▶ _Provided text_
□ □ □ □ □ □ □

There are many good things about painting flowers. One is that you can make mistakes and it will not make a big difference as long as your painting says “Flower”.

One last comment before we begin. If you’re painting along, which I recommend, your painting will not look like mine. Each one will be different. That’s part of the fun with watercolor.

REFERENCE PHOTO
a


b


Although the details of the leaves are more prominent in photo (b), I prefer the contrast between the white Petunia and the dark green background in photo (a). I will use both of them. If you look closely at the photos (although the image is not very clear when enlarged) you will see some yellow and violet.

COMPOSITION

In any painting, composition is high up on the list, 2nd only to value, as to what makes a good painting. It starts with your center of interest.

Center of Interest (COI): This is where your eye immediately goes when you look at a picture.

Is the reference photo’s COI in one of the rule-of-thirds sections?

For those who don’t know what this is - mentally divide your paper in thirds (like a tick-tack-toe graphic). Generally, the area around where the lines cross each other, is where your COI should be positioned. As you can see, in the photo below there are four (4) possible locations.



I don’t really see a precise COI. That happens quite often. In this case, I see two areas,. My eye goes to the petunia center and to the darker area to its’ left. I don’t want the petunia center as my COI. I prefer the area near the upper left crossing point and will need to add some dark value against the white flower. The COI is usually where the darkest value is abutted to the lightest value.

DRAWING


At first glance the photo seemed well composed, but when I started to draw the simple outline from the reference, I found that the white flower touched the right paper edge exactly in the middle. This is a composition no-no. This has been corrected in my drawing by lowering the place where the flower exits the paper. The left edge light-valued leaf placement looks correct, as it is not centered.

A general rule for composition is that all outside edges should be different lengths. When I look at my drawing, I see the top and both sides have their edges broken up at different lengths. The bottom is all one plane and will have to be broken up when I paint. In fact, I will need to watch all edges during the painting process.

Please note that I made only a general positioning drawing. It is my opinion that with a too detailed drawing, the painting gets a coloring book look. You lose freedom and get a tight painting. If you feel you need a more detailed drawing, do so by all means. If you are a beginner in negative painting, it will help in understanding the concepts.

MATERIAL

Paper: Use the best quality watercolor paper that you can afford. I highly recommend cold press. Rough is great when you want to see a lot of texture. Hot press is okay for detailed painting. Each paper brand has its own way of taking the paint. Use one you’re comfortable with.

For this painting a quarter sheet (11x14) is a good size. I would not go smaller. I’m using a Lanaquarelle cold-press 12x16 block. There are both advantages and disadvantages in choosing a block over a sheet that I will get into as we go along.

BRUSHES


Pictured are the brushes I tend to use a lot and will probably use them all in the project: A one-inch flat, a ¾ inch flat, a small, very pointed mop, a pointed round, a small round. I will get into the how’s and whys as I use them.

Two (2) water containers: You will need that 2nd container of clean water available.

PAINT


My painting color chart. These are the paints I use for all paintings. Don’t go out and buy new paint. Check your tubes and find colors that seem to match mine.

□ □ □ □ □ □ □

▶ _Dataset content_
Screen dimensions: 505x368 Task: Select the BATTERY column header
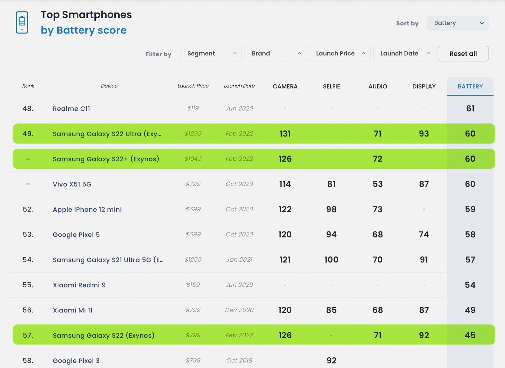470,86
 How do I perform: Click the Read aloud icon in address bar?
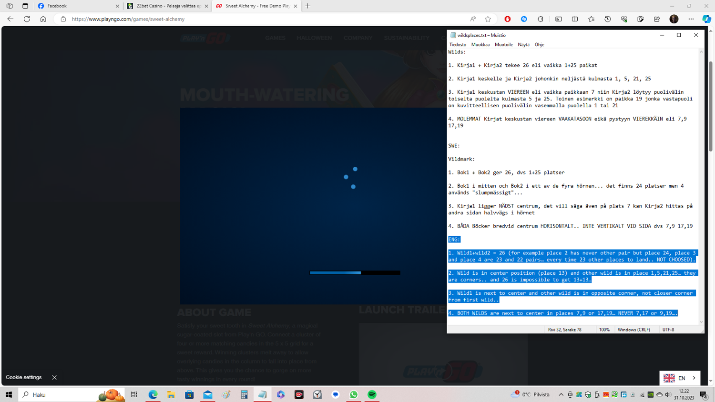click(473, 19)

□ □ □ □ □ □ □

▶ _Given request 1_
According to the watercolor tutorial, why does the author make only a general positioning drawing instead of a detailed one?
▶ _Given request 2_
List every brush the watercolor tutorial names as likely to be used in the project.

▶ _Solution 1_
The author thinks a drawing with too much detail gives the painting a coloring-book look. You lose freedom and end up with a tight painting.

▶ _Solution 2_
- A one-inch flat
- A ¾ inch flat
- A small, very pointed mop
- A pointed round
- A small round